People vaccinated in the United States since 1989 would most likely have received two doses of the combined measles, mumps and rubella (MMR) shot under federal guidelines, and that is still considered the standard for protection.
Anyone vaccinated between 1963 and 1989 would likely have received only one dose, with many people immunized in the earlier years receiving an inactivated version of the virus. Americans born before 1957 are considered immune as they would have been exposed to the virus directly in an outbreak.
Merck & Co Inc is the sole US provider of the MMR vaccine. The company said in a statement that it has “taken steps to increase US supply” of the vaccine due to the current outbreak.
The measles virus is highly contagious and can cause blindness, deafness, brain damage or death. It is currently spreading in outbreaks in many parts of the world.
According to the World Health Organization, 95 percent of a population needs to be vaccinated to provide “herd immunity,” a form of indirect protection that prevents infection in people too young or sick to be vaccinated.
US public health officials have blamed the current outbreak in part on rising rates of vaccine skepticism that have reduced measles immunity in certain communities.
For travelers to outbreak areas abroad, the CDC recommends adults consider getting another dose of MMR unless they have proof of receiving two prior doses, take a blood test showing immunity, or were born before 1957.
In general, the CDC says two doses of the measles vaccine should provide 97 percent protection; one dose should offer 93 percent protection. However, immunity can wane over time.
This has occurred even in adults with two documented doses of the vaccine, said Dr. Michael Phillips, chief epidemiologist at NYU Langone Health, which serves parts of New York City, a hot spot in the US outbreak.

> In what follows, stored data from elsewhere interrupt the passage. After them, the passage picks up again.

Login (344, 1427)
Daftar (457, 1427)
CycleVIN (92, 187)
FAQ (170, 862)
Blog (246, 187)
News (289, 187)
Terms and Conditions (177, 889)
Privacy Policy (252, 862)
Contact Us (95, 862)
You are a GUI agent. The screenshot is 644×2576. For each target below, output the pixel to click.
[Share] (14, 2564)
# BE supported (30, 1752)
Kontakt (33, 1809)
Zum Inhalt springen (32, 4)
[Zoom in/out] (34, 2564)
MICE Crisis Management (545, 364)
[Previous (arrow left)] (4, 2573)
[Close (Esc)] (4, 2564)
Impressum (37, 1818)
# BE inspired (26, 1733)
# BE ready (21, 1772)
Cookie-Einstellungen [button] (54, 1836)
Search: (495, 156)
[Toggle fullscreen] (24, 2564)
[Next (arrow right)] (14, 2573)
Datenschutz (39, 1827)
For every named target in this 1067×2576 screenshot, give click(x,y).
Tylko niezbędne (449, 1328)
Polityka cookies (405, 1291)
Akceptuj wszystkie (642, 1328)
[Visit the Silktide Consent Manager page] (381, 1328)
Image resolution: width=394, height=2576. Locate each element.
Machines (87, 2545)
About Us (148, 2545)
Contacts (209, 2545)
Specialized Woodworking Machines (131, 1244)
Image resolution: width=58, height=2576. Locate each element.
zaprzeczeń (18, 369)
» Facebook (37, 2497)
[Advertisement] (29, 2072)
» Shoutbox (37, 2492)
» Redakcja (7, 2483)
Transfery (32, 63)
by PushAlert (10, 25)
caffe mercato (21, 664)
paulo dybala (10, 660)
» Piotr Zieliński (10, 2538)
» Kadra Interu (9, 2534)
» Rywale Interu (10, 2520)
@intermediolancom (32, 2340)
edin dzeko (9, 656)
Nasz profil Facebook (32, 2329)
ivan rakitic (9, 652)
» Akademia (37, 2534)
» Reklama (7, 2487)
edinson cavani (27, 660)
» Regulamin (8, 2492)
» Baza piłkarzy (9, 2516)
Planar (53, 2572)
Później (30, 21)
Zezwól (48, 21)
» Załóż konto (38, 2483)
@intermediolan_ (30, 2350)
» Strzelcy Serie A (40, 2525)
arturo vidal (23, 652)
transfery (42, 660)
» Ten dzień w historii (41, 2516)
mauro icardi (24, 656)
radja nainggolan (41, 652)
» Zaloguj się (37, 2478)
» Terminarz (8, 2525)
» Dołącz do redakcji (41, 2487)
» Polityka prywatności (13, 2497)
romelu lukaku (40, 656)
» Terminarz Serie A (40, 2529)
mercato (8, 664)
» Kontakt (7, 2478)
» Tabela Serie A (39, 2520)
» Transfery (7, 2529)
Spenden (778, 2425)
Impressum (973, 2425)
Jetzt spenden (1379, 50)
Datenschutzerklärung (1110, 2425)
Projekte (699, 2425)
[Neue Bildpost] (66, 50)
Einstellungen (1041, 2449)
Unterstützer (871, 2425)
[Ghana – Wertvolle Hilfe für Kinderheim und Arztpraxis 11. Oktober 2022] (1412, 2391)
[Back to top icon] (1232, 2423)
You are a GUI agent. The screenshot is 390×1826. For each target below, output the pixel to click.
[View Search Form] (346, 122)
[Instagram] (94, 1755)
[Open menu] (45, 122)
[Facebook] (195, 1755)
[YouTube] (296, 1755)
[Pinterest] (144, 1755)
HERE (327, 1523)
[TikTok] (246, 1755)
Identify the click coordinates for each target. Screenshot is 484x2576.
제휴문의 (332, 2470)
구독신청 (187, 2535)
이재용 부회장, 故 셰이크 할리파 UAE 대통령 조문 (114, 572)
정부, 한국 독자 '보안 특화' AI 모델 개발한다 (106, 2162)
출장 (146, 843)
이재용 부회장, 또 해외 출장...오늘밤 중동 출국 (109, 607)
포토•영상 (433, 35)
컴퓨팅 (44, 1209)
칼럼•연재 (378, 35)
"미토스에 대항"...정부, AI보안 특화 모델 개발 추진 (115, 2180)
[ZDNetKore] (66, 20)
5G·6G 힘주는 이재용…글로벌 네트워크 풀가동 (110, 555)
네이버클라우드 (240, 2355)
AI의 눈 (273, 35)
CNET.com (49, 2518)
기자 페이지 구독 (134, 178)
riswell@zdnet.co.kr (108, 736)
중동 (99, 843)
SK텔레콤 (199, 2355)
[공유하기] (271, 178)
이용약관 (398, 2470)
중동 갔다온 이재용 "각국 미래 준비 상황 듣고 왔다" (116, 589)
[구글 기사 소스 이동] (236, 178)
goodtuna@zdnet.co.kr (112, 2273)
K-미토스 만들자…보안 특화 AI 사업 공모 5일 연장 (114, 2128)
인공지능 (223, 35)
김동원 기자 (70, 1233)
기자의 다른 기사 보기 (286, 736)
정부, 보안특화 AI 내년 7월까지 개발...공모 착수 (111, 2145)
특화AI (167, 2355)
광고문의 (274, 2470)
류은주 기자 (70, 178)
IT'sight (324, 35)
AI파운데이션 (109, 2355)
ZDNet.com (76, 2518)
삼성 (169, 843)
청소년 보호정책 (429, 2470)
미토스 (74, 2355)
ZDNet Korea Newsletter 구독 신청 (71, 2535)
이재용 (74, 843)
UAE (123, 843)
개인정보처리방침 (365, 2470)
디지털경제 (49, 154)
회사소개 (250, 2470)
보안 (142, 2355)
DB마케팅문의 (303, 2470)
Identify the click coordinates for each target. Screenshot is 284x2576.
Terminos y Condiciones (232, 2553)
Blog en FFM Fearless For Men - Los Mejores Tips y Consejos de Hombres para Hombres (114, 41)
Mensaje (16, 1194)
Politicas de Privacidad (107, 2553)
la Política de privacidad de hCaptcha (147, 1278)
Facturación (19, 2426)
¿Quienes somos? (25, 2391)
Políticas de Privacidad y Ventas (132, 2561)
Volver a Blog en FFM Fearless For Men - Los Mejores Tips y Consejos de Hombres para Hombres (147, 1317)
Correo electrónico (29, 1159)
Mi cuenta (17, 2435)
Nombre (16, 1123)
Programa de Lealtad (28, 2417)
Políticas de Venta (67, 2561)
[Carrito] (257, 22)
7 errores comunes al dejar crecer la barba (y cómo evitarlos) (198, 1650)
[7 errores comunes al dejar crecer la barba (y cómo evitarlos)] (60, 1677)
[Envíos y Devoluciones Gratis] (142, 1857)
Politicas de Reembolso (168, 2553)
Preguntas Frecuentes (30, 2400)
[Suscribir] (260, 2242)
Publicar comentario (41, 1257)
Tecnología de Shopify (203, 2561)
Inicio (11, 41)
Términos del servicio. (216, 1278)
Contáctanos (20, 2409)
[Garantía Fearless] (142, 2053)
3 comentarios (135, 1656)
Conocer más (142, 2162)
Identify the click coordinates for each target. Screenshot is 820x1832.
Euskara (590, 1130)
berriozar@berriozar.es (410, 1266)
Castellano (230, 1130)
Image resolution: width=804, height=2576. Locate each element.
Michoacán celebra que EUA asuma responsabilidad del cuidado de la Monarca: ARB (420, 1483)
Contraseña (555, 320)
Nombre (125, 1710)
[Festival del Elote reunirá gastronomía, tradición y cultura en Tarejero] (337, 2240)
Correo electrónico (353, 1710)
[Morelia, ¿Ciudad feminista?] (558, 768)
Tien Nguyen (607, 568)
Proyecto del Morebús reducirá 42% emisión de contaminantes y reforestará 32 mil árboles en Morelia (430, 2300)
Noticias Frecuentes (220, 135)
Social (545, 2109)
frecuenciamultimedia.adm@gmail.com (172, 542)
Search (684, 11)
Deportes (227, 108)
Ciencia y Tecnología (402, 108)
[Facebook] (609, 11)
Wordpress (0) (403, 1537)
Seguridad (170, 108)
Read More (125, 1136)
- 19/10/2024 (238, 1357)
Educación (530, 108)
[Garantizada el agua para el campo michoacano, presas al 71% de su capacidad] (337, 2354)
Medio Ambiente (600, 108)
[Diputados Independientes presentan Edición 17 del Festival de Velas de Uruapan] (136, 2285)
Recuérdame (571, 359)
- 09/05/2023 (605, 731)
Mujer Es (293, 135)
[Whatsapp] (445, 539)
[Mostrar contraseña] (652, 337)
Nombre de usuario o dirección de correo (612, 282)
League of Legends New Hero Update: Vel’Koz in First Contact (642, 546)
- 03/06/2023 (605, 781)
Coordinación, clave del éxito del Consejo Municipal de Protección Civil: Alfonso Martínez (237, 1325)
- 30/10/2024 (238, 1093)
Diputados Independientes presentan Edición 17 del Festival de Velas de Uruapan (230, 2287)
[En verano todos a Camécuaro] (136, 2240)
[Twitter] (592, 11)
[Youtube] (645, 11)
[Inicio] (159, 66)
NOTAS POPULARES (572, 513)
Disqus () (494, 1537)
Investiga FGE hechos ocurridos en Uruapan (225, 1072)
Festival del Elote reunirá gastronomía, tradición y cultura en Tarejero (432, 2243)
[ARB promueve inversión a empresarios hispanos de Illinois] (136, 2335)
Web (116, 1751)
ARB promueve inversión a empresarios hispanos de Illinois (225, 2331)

He said in kids, “the vaccine is really effective,” but in some adults, memory T-cells, which recognize and attack germs, do not fight the virus as effectively as they once did.
Rapid blood tests are available that can detect whether a person is immune based on the level of measles antibodies, but the tests are not 100 percent reliable.
Adults who have any doubt about their immunity should get another dose, Schaffner said: “It’s safe. There’s no downside risk. Just roll up your sleeve.”